Attila the Hun--Role Model for Leaders

The Washington Post

Leadership, and how to create leaders, has become a hot craze for everyone from consultants to chief executive officers. Training seminars now use leadership as a theme and an assortment of how-to and inspirational books on leadership is hitting the best-seller lists.

Two approaches not to be overlooked in this derby mirror the dramatic differences in management styles of the 1980s.

One is the frontal approach to leadership: Take charge, be aggressive, ferret out your enemies.


The other is kinder and gentler: Treat people well and look for the good in them, and they will respond in productive and creative ways.

Attila the Hun, meet Max DePree.

“Leadership Secrets of Attila the Hun,” written by Wess Roberts, a human resources professional at Fireman’s Fund Insurance, is a 110-page leadership manual based on the life and “work” of Attila, King of Huns, a 5th-Century brutalizer and bully of men and nations who relished being known as the Scourge of God.

Roberts, who picked Attila as his metaphorical leader because of the warrior’s “mystical” qualities, softens Attila’s rough edges, painting him as a deliberate (if driven), compassionate leader who may have been crude but also was wise--particularly in how he handled subordinates (the Huns).

“Some of his methods may seem brutal in our day . . . but, hey, that’s how things were done,” said Roberts. Consider these “Attila-isms”:

* Do not let your chosen enemy have the advantage in any situation.

* Do not insult unless you mean it.

* For Huns, conflict is a natural state.

* --Huns make enemies only on purpose.

* If it were easy to be a chieftain, everyone would be one.

Recovered From Slow Start

The book got off to a slow start--16 publishers turned it down before Warner Books took it on. Its outlook turned more bullish after it fell into the hands of H. Ross Perot, a modern-day corporate Attila, who touts it as a great book with timeless principles. The book hit the best-seller lists and is being translated into 13 languages.
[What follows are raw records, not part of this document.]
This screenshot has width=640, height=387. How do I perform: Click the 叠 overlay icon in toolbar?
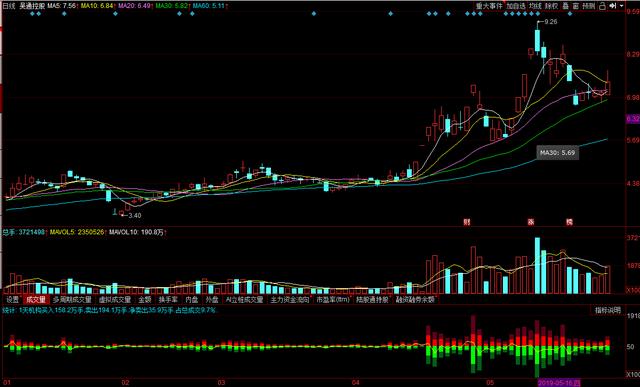[x=565, y=6]
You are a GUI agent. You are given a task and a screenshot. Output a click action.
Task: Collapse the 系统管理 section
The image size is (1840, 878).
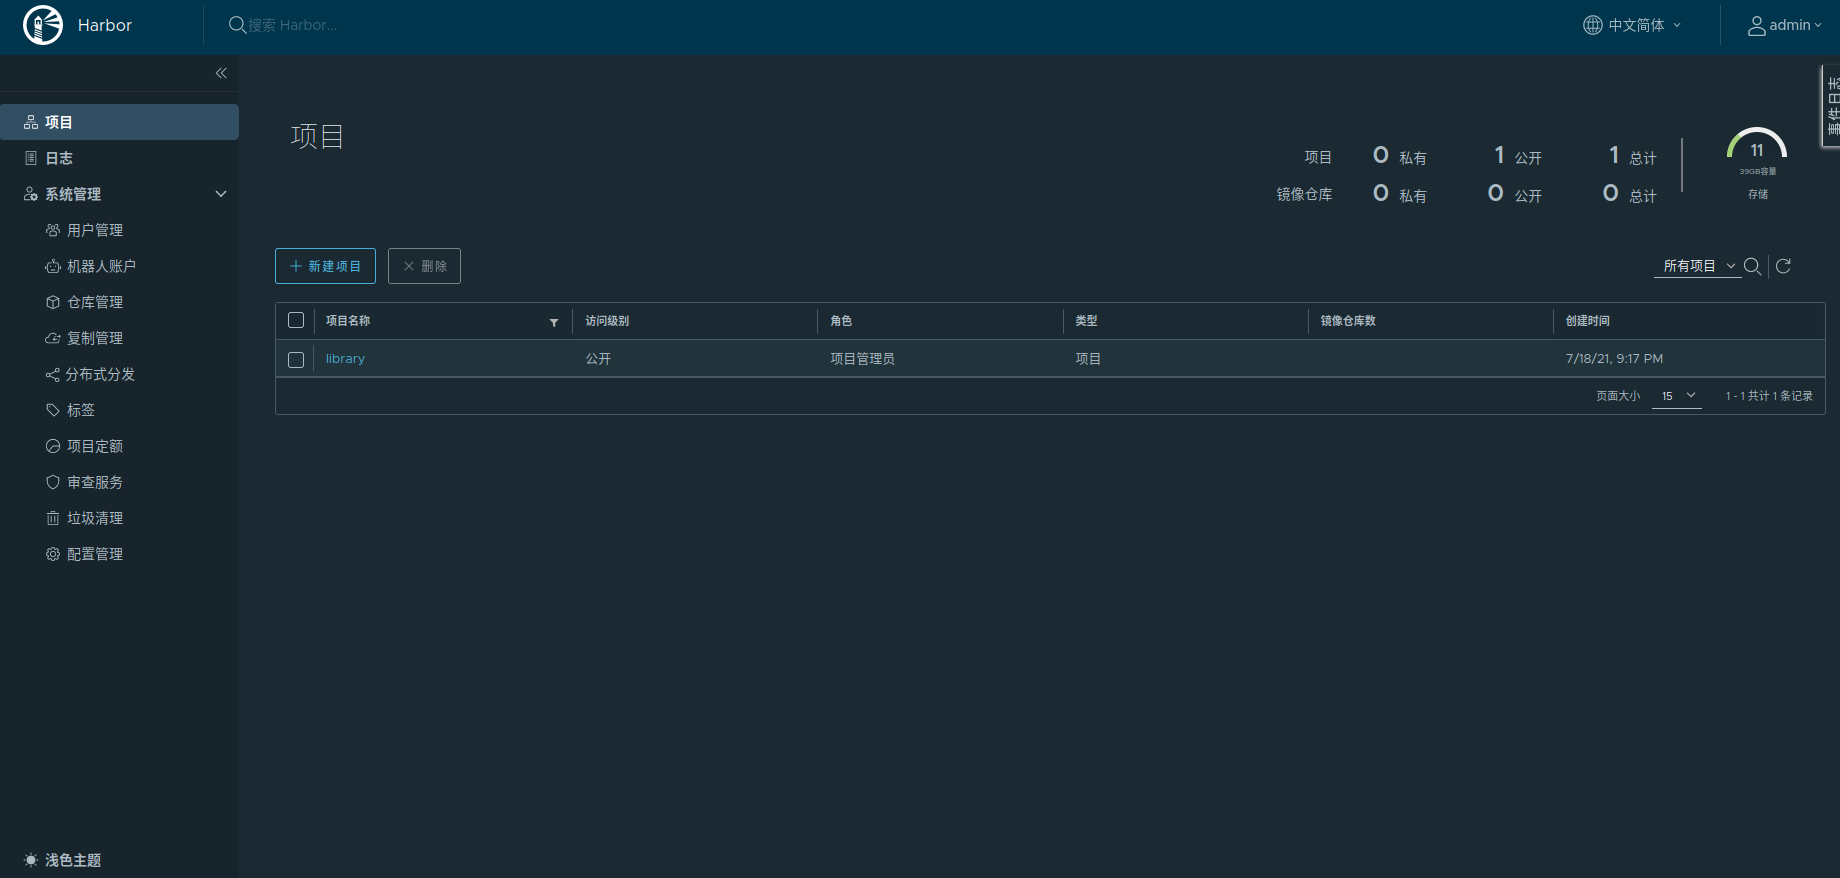point(221,194)
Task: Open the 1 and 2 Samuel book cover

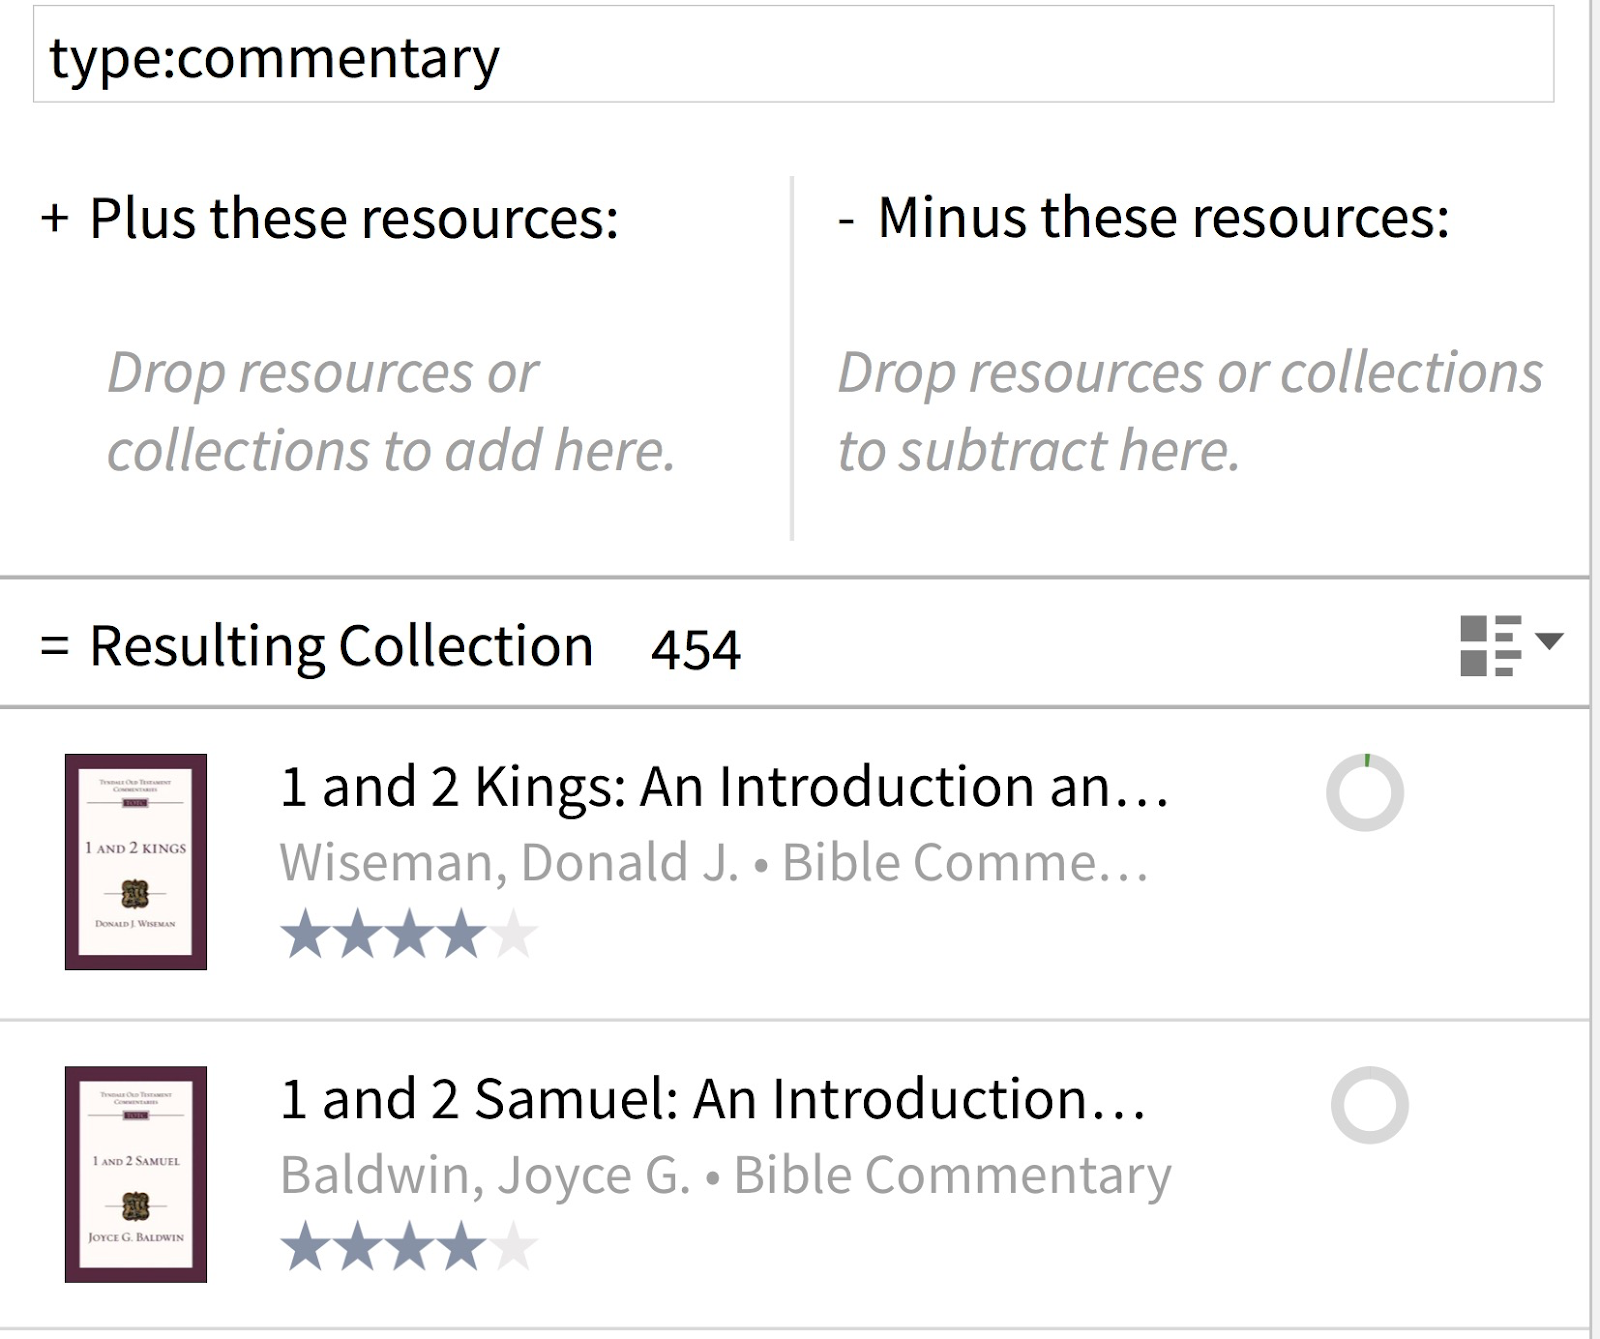Action: click(x=136, y=1174)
It’s also being made into a film for business and is available on cassette.

If the curious appeal of “Attila” lies in its simplistic pronouncements and outrageous presentation, quite the opposite is true of “Leadership Is an Art.” Written by Max DePree, the 64-year-old chairman of Herman Miller Inc., a designer and maker of office furniture, the book is small and soulful enough to be carried around like a prayer book--and, in some respects, it is.


“There is a strong spiritual content to leadership,” DePree said. “People make a decision to follow, but we don’t quite know why they do.”

DePree has decided that leadership is akin to being in a state of grace--it is a sort of gift given to someone who then has the obligation to serve. His meditations, which are drawn from Luke, the Corinthians, Plato, Gandhi and his own experience, are perhaps more daring in spirit than all of Attila’s bluster. Consider these musings:

* The first responsibility of a leader is to define reality. The last is to say thank you.

* By ourselves we suffer serious limitations. Together we can be something wonderful.

* Intimacy is one way of describing the relationship we all desire with work.

* An elegant company frees its members to be their best.

DePree also shares some novel approaches to performance reviews in which he proposes that some of the “right” questions to be asked are: “Does Herman Miller need you?”; “Do you need Herman Miller?”; and “What have you abandoned?”

DePree also thinks leaders should have the capacity to weep over the good and the bad, the happy and the sad in life and at work. Things that bring tears to his eyes include superficiality, a lack of dignity, arrogance, tenderness, good news and having to work in a job where you are not free to do your best.